Wednesday, October 21, 2015

Wednesday Morning Links

Miscellaneous material for your mid-week reading.

- Luke Savage warns that the Libs' election win may ring hollow for Canadian progressives:
Throughout its democratic history, Canadian politics have basically oscillated between two parties that do not seriously threaten the status quo or the injustices it perpetuates. Occasionally goaded by organized populist movements, they have both been compelled, particularly during minority parliaments, to make concessions while preserving the basic contours of the political order.

Against this, a third current has always insisted that fundamental change is necessary to build a truly just society. This ethos gave us medicare — an institution built by from the ashes of war and depression on principles of universalism and social solidarity.

Neither sweeping platitudes nor bureaucratic conservatism will ever deliver social progress of this kind, eradicate poverty, or save the planet from the economic structures that degrade it every day.
From where many of us stand, what happened last night cannot be read as anything other than a setback, and a major one, for these efforts. It's time we stopped marginalizing social justice or patronizingly relegating it to the fringes.

Democracy isn't a spectator sport.

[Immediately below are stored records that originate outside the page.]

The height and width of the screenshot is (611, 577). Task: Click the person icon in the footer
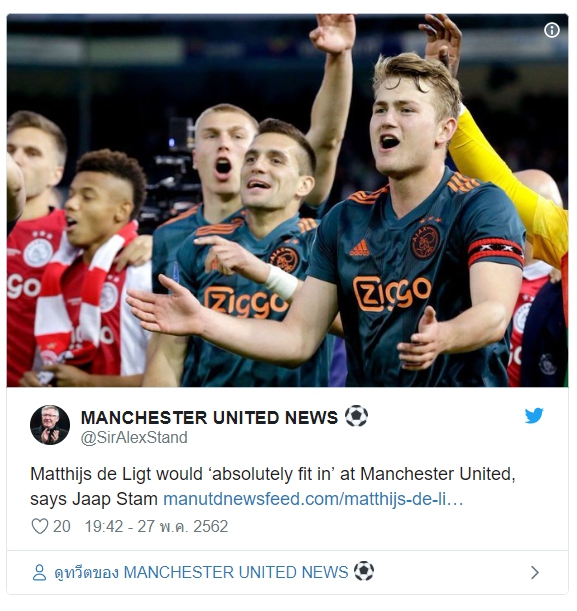coord(39,572)
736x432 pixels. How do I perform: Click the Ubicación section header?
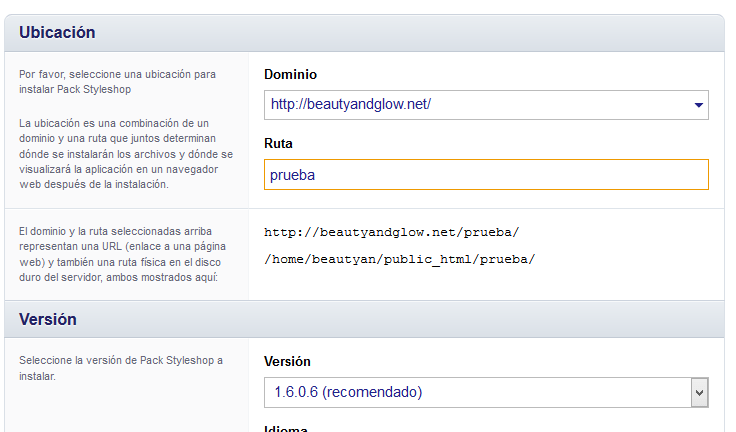pyautogui.click(x=57, y=32)
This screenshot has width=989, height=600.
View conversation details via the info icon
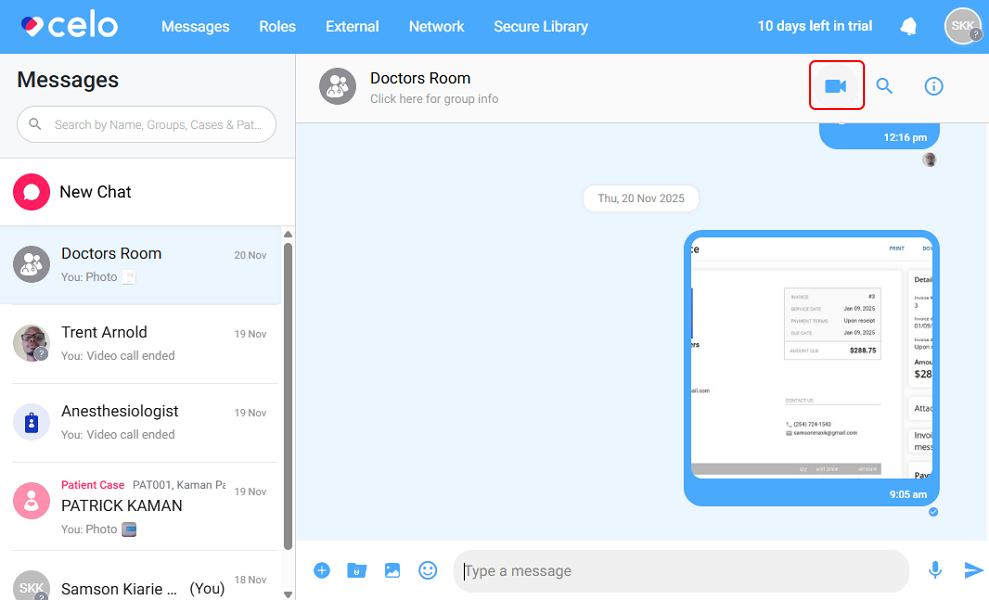[x=933, y=85]
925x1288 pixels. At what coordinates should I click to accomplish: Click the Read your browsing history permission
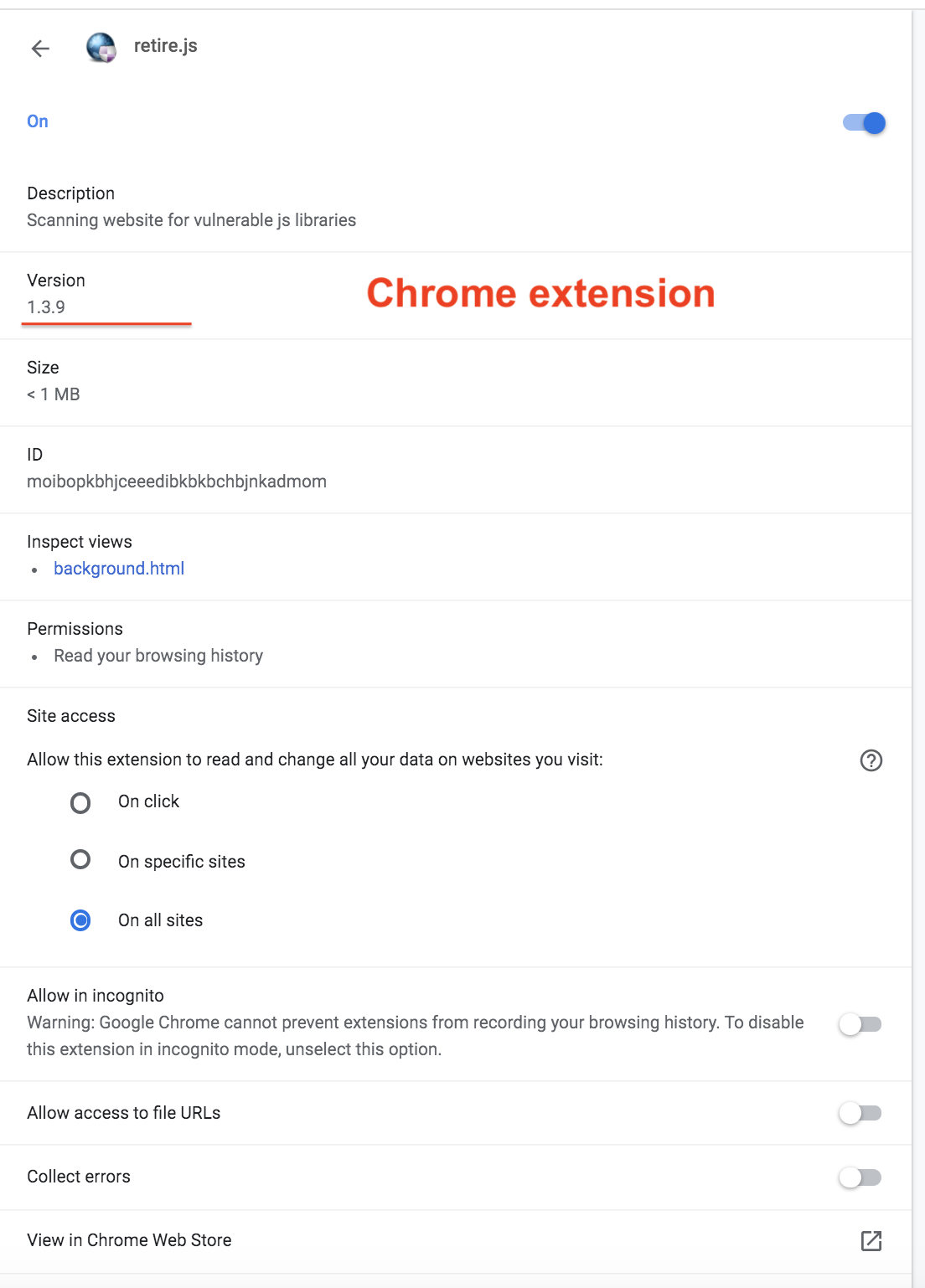tap(158, 656)
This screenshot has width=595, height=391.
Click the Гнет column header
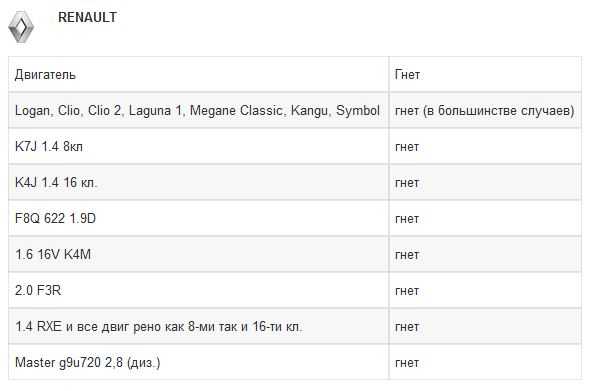(x=485, y=74)
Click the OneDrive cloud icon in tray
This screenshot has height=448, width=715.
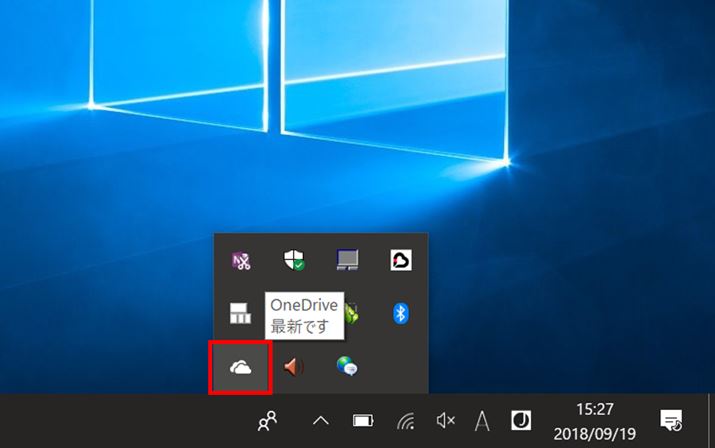pos(240,367)
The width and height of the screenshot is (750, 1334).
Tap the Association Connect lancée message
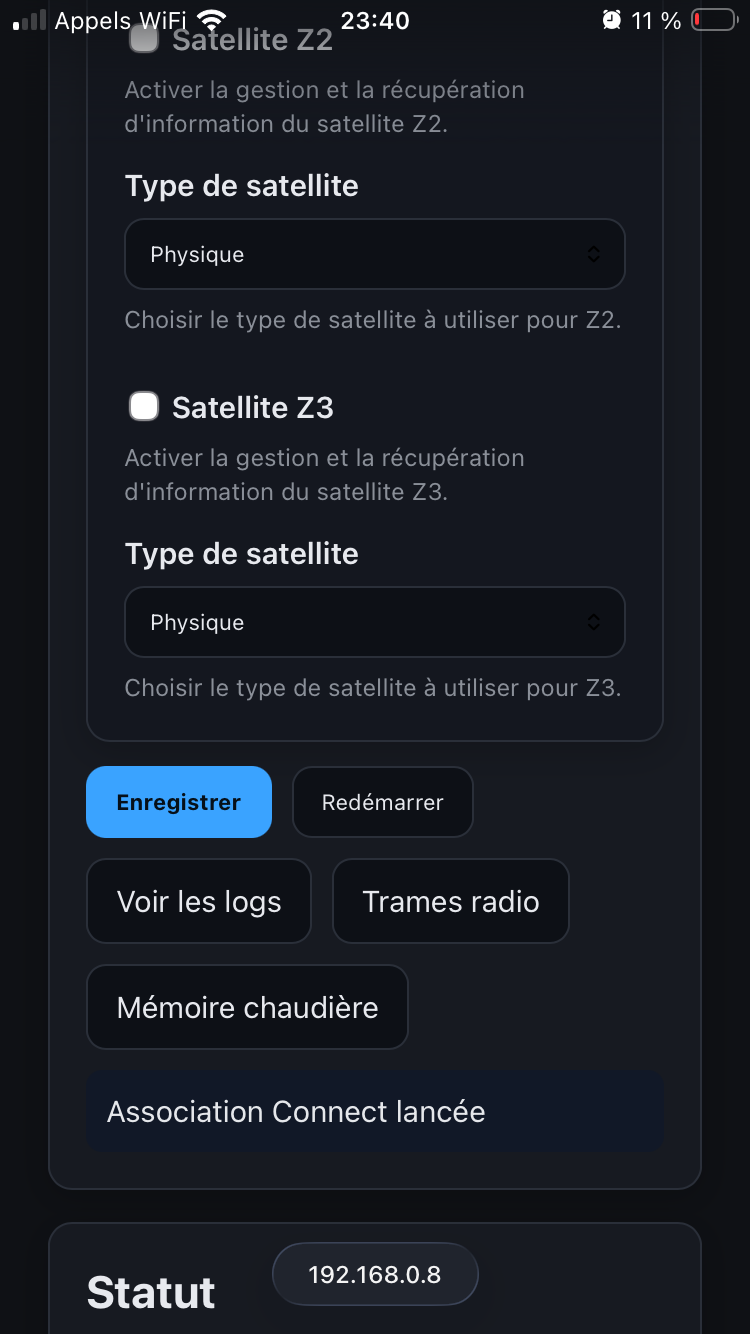[296, 1112]
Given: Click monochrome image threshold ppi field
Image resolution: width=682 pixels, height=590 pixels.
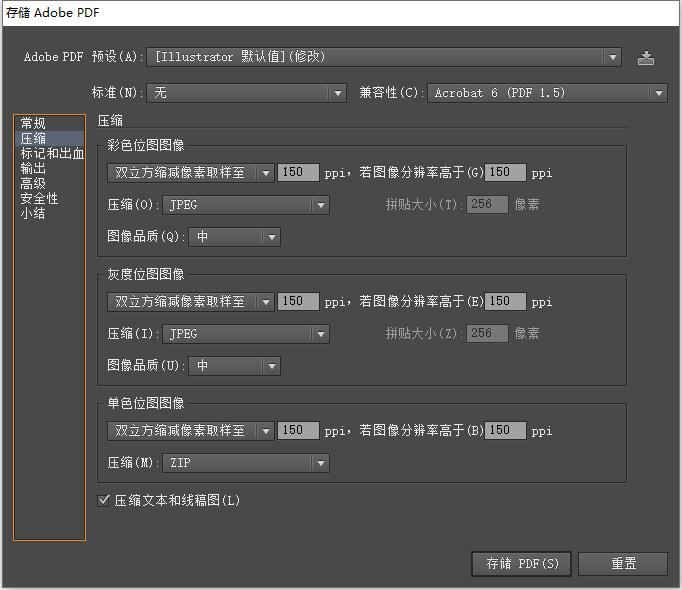Looking at the screenshot, I should pyautogui.click(x=506, y=431).
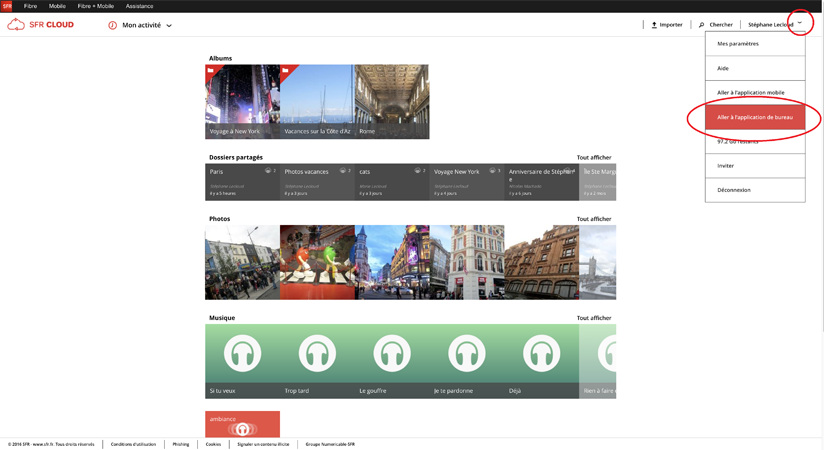Viewport: 824px width, 450px height.
Task: Click the Chercher search magnifier icon
Action: click(x=702, y=25)
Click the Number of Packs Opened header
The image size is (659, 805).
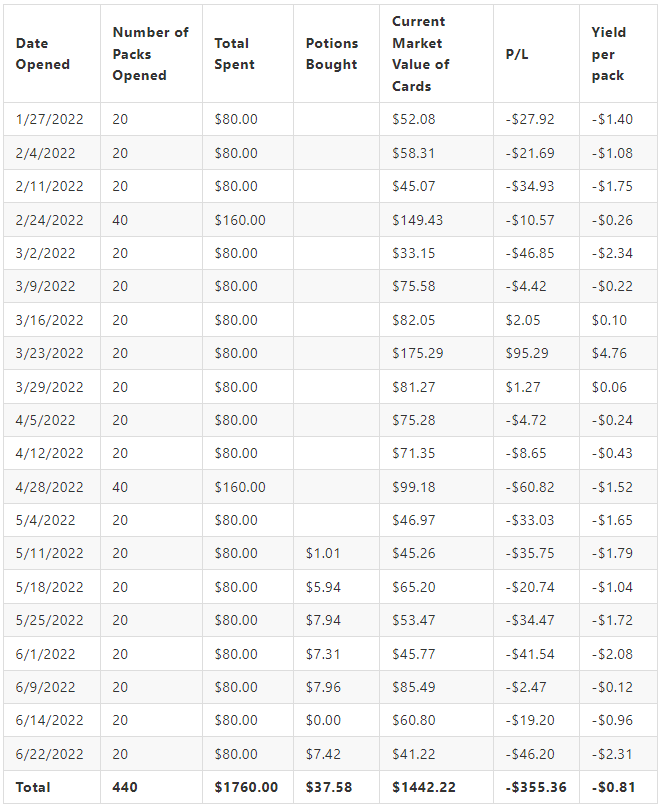[x=151, y=54]
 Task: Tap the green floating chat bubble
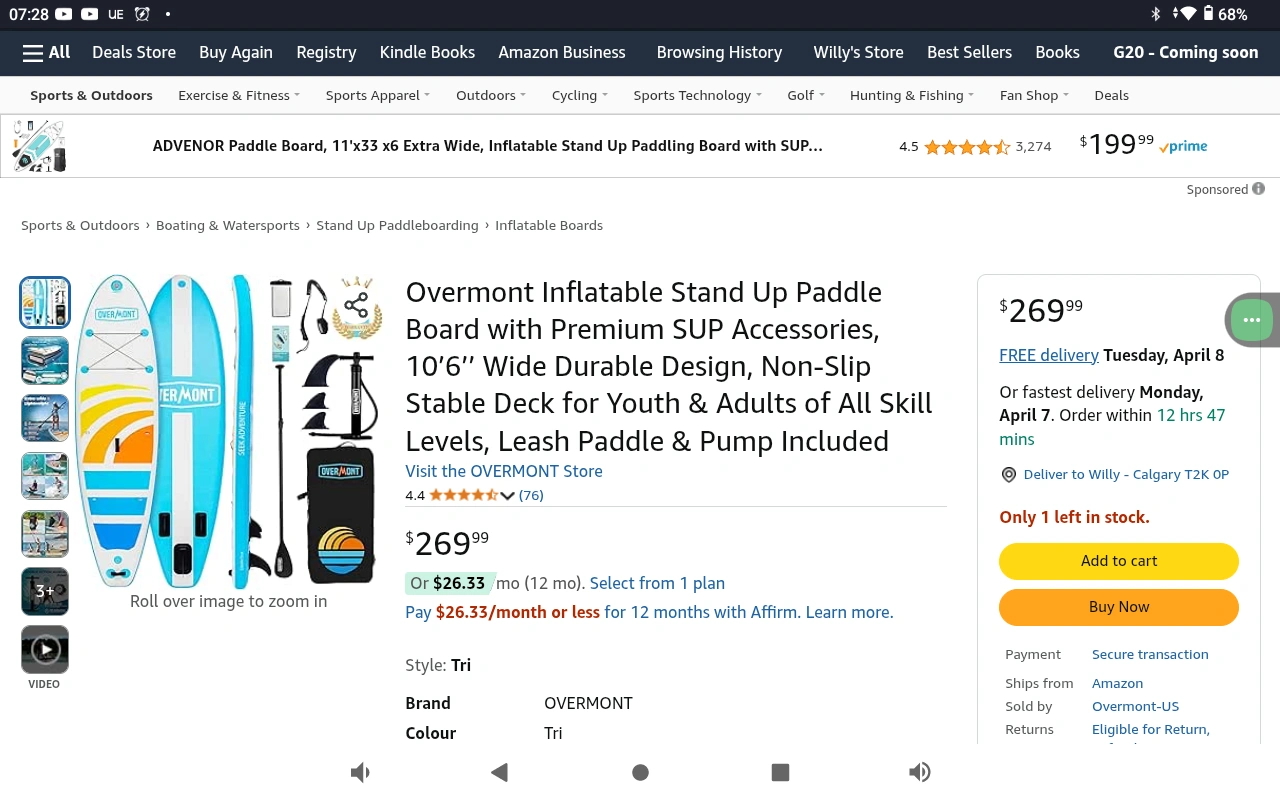(1251, 320)
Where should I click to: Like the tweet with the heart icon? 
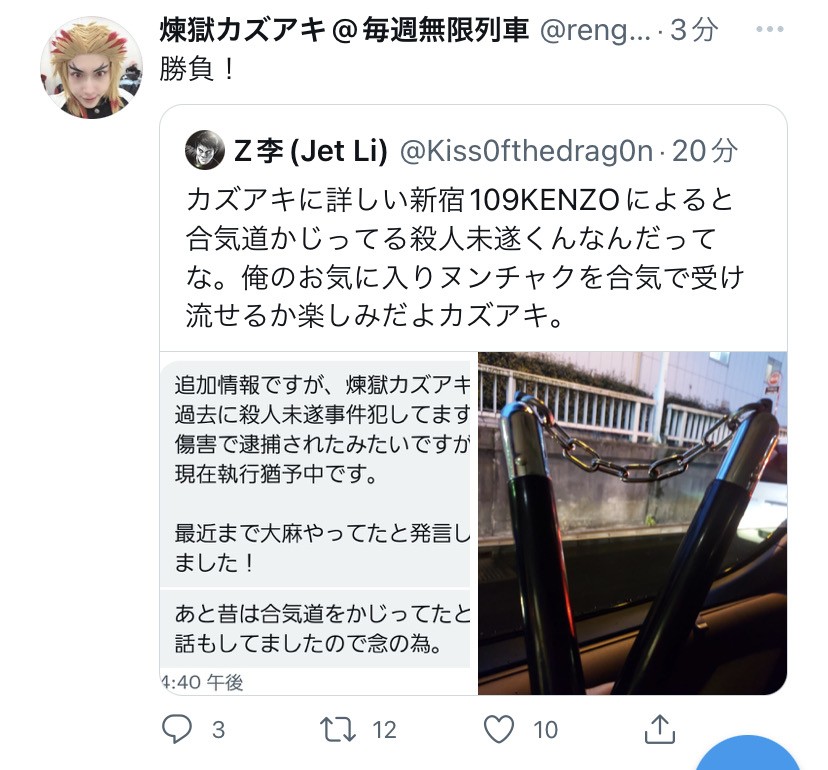(x=499, y=729)
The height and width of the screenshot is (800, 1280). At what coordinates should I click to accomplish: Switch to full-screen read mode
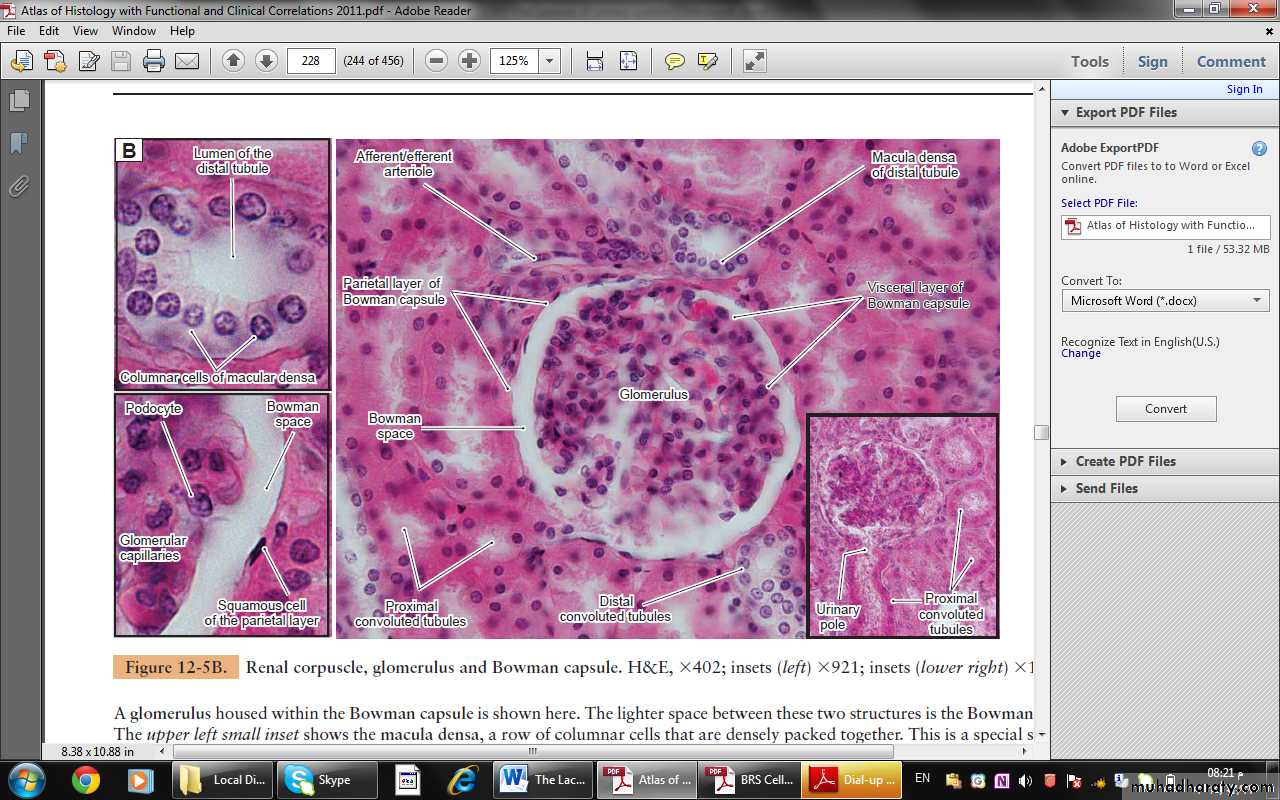click(x=754, y=61)
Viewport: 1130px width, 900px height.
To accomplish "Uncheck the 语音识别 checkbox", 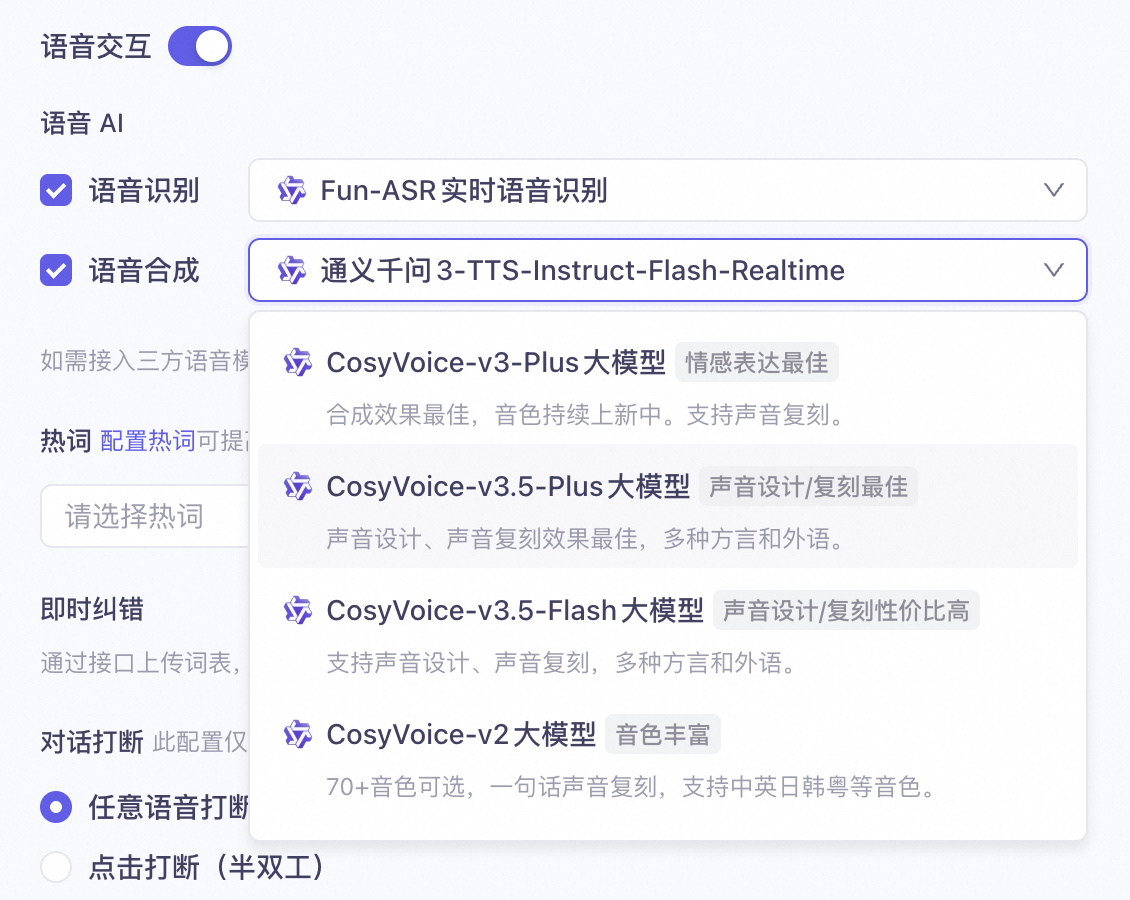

Elections aren't meant to be experienced as affirmative infotainment.

Achieving social progress requires more than just a perpetual return to the traditional, professionalized politics that leaves one in seven of us in poverty, tolerates people having to sleep on the streets, and allows thousands of children to wake up hungry and badly housed every single day in one of the richest societies in the world.

We have to demand better. And plenty of us believe and hope that, one day, we will.
- David Bush and Doug Nesbitt point out just a few of the areas where Canadians will need to hold the Trudeau Libs' feet to the fire. Rick Smith offers his suggestions as to the progressive change we should expect from a new federal government, while Maude Barlow maps out the road ahead. And Scott Reid writes the the first step needs to be an immediate break from Stephen Harper's paranoia and the destructive politics that went with it.

- Laura Stymiest and Elizabeth Lee-Ford Jones discuss the need to fight poverty in order to improve individual health. And Ryan Meili and Danielle Martin highlight the need to push back against user fees and other barriers to health care access - including the ones being introduced in Quebec in recent months.

- Finally, Patricia Cohen examines what tax increases on the richest few can accomplish - particularly in light of the growth of extreme top-end incomes. The Economist comments on the continuing problem of corporate and top-end tax evasion. And the Institute for Research on Public Policy has released a few noteworthy chapters on inequality in Canada - featuring confirmation both that high incomes have more to do with specific industries than individual contributions, and that education is far from a magic bullet in equalizing either outcomes or opportunities.